§ DOCUMENTO:
O Egito tem colaborado com o bloqueio israelense a Gaza desde 2007. O Irã, por sua vez, tenta usar de forma oportunista a causa palestina como ferramenta para atingir outros objetivos em sua política externa para a região.

Se é verdade que o regime sírio apoiou o Hamas, a ajuda foi drasticamente reduzida quando a organização palestina recusou-se a apoiar a contrarrevolução que esmagou o levante democrático de 2011. As ligações formais foram retomadas apenas depois da eleição dos novos líderes da organização, Ismail Haniyeh e de Saleh al-Arouri.

Tehran colaborou com o imperialismo norte-americano no Afeganistão e no Iraque. Por esse motivo, na última onda de protestos no Iraque, manifestantes marcharam sob a consigna “nem EUA, nem Irã”. Esses exemplos colocam em xeque a ideia de que o Irã seria um aliado confiável da causa Palestina ou mesmo que seria um Estado anti-imperialista.

Já a Turquia, apesar da retórica antissionista do governo, mantém fortes laços econômicos com Israel. Erdogan aumentou o volume de trocas com Tel Aviv de US$1,4 bilhão, em 2014, quando chegou ao poder, para US$6,5 bilhões, em 2020. Assim, o regime apoia a causa palestina quando é favorável a seus interesses, traindo a luta quando ela colide com sua estratégia de poder regional.

A falência dos acordos de paz apoiados pelo imperialismo norte-americano

Com a falência da estratégia de aliança com os regimes da região, a OLP optou por um caminho ainda pior: a tentativa de um acordo de paz mediado pelos EUA e outras grandes potências. A esperança era assegurar um compromisso de dois Estados através dos Acordos de Oslo, assinados em 1993.

O acordo equivalia à rendição. Aceitando a ocupação da Palestina histórica pelos sionistas, ganharia, na melhor das hipóteses, um falso Estado palestino, traindo o direito de retorno dos refugiados às suas terras roubadas por Israel. Em última análise, o processo de paz relegou à Autoridade Palestina o domínio sobre uma espécie de bantustão – territórios com limitada autonomia na África do Sul separados para habitantes negros, como parte da política de apartheid – inteiramente submetido a Israel.

Esse resultado desastroso não deveria causar grande surpresa. Os EUA e outras potências imperialistas sempre apoiaram Israel como sua força policial local contra a transformação revolucionária nos países vizinhos, uma política que modificou seu controle sobre as estratégicas reservas energéticas da região.

Desde sua fundação, o Estado sionista serviu repetidamente a esse propósito. Em 1956, Israel apoiou o ataque da França e do Reino Unido contra o Egito de Nasser, logo após a nacionalização do Canal de Suez. Em 1967, a Guerra dos Seis Dias de Israel tinha como alvo, novamente, o Egito, assim como o governo sírio, em sua fase nacionalista radical.

Desde então, os Estados Unidos têm apoiado Israel. Washington irriga os cofres de Tel Aviv com uma média de 4 bilhões de dólares por ano, sustentando a colonização da Palestina e as guerras de agressão a governos e movimentos progressistas da região. Os EUA apoiaram a intervenção militar israelense no Líbano em 1978 e 1982, que assistiu ao terrível massacre de Sabra e Shatila, destruiu as forças palestinas e libanesas de esquerda, e instalou um regime manso em Beirute.

§ DADOS DE ENTRADA:
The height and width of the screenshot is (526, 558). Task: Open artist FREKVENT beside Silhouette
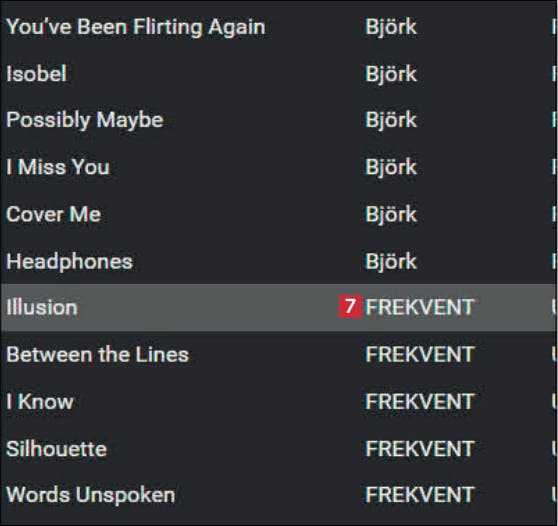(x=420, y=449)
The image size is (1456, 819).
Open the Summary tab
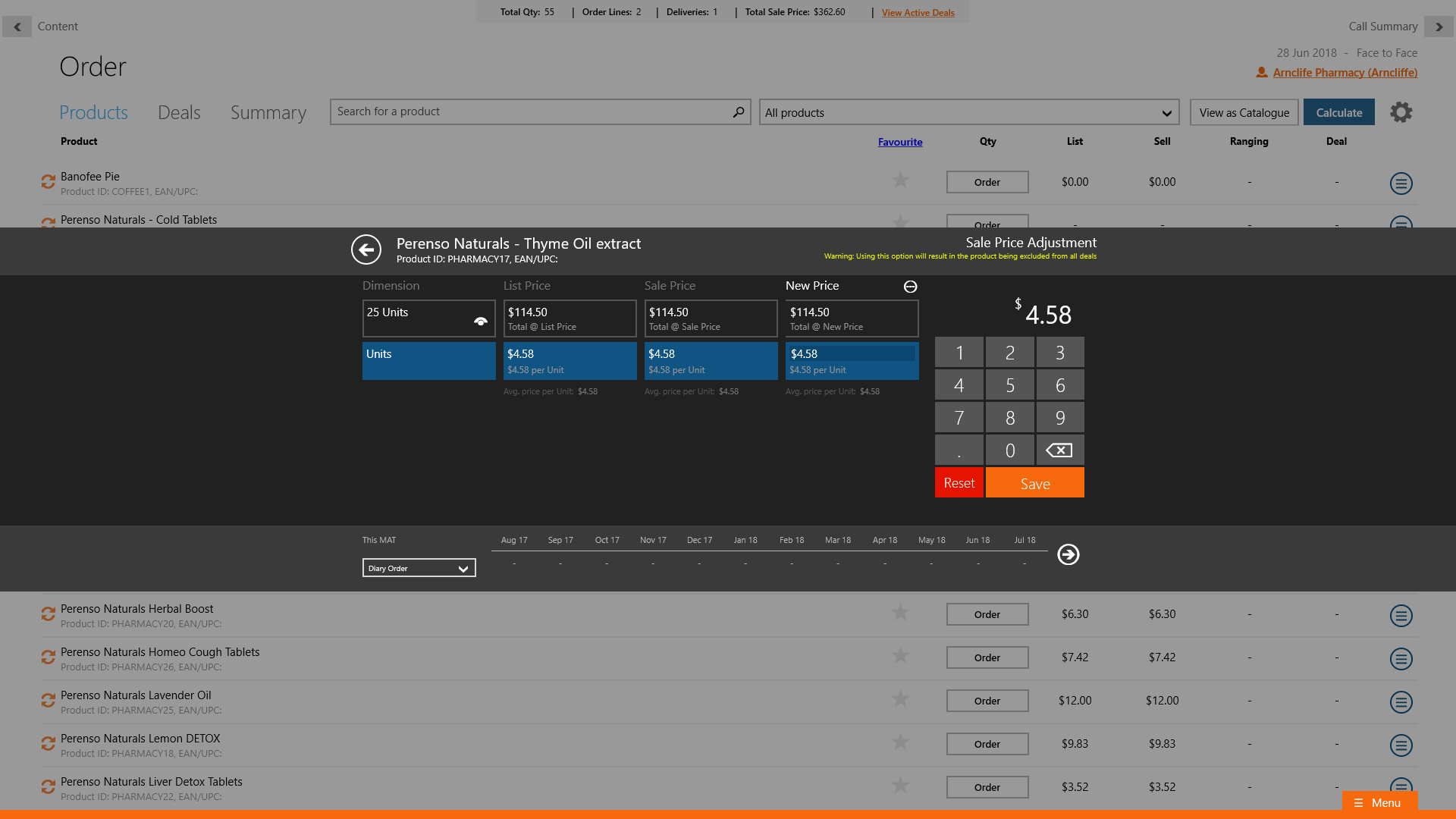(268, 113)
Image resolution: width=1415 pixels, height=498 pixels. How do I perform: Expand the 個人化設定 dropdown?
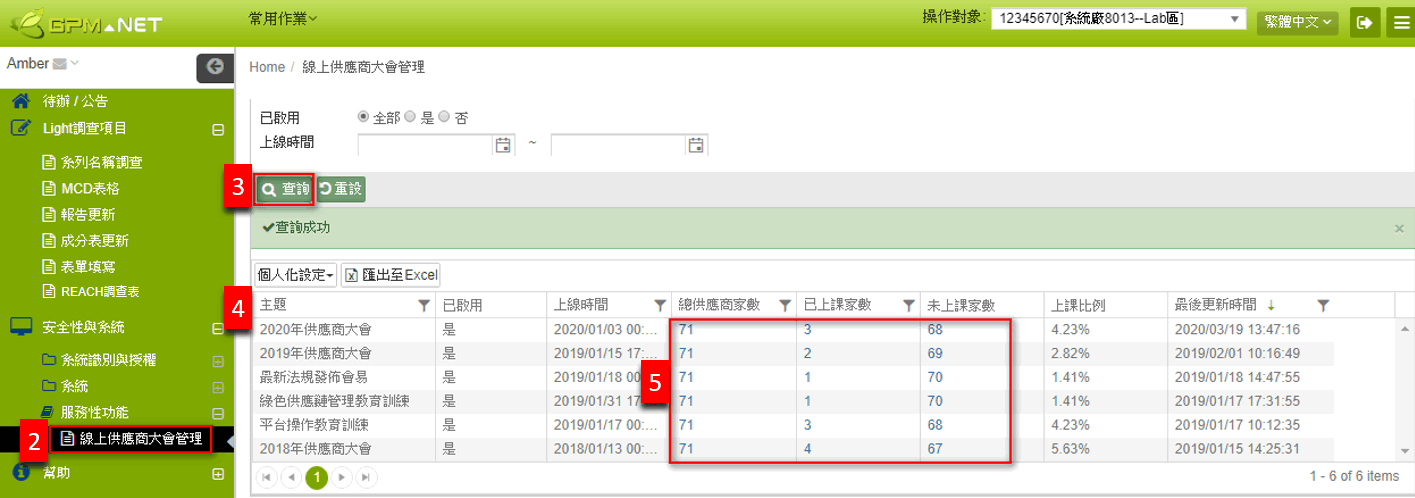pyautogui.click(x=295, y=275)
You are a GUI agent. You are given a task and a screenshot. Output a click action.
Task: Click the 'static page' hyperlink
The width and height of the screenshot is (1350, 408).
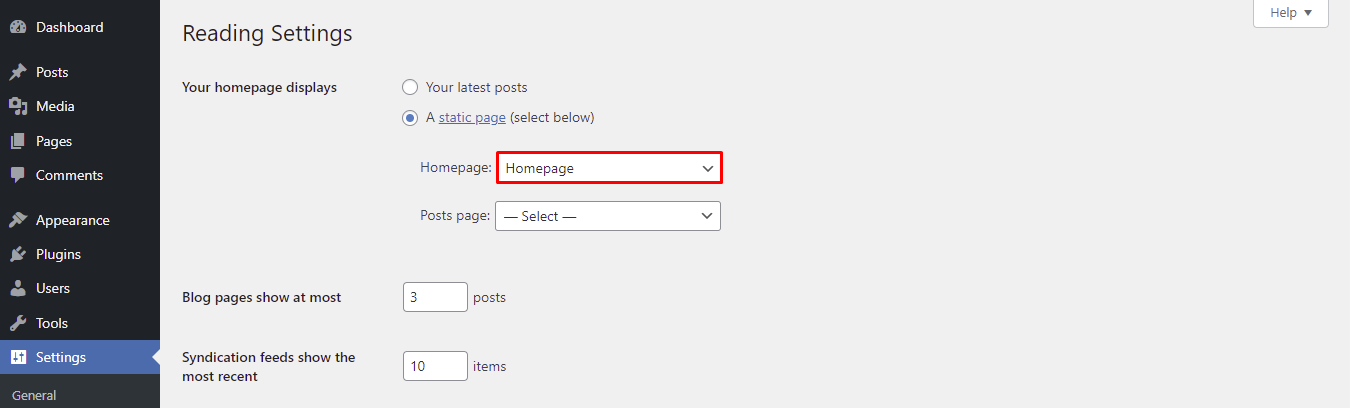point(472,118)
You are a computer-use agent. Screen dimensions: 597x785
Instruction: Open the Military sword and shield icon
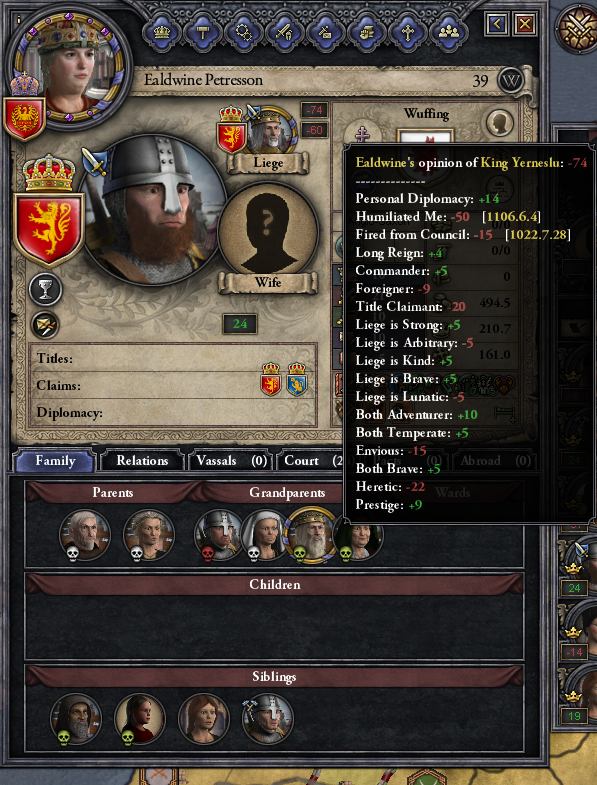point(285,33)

--

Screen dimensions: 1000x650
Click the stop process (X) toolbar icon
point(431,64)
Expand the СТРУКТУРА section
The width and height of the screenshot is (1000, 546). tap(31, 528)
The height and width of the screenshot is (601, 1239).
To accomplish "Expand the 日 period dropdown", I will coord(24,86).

§ INSTRUÇÕES DE TRABALHO:
1) Em que ano o documento diz que foram assinados os Acordos de Oslo?
2) Repita o trecho da listagem que começa na linha que contém "The height and width of the screenshot is (601, 1239)." e vai até a linha que contém "I will coord(24,86).", com as duas incluídas.
O documento e a listagem são materiais independentes entre si.

§ LISTA DE RESPOSTAS:
1) Em 1993.

2)
The height and width of the screenshot is (601, 1239).
To accomplish "Expand the 日 period dropdown", I will coord(24,86).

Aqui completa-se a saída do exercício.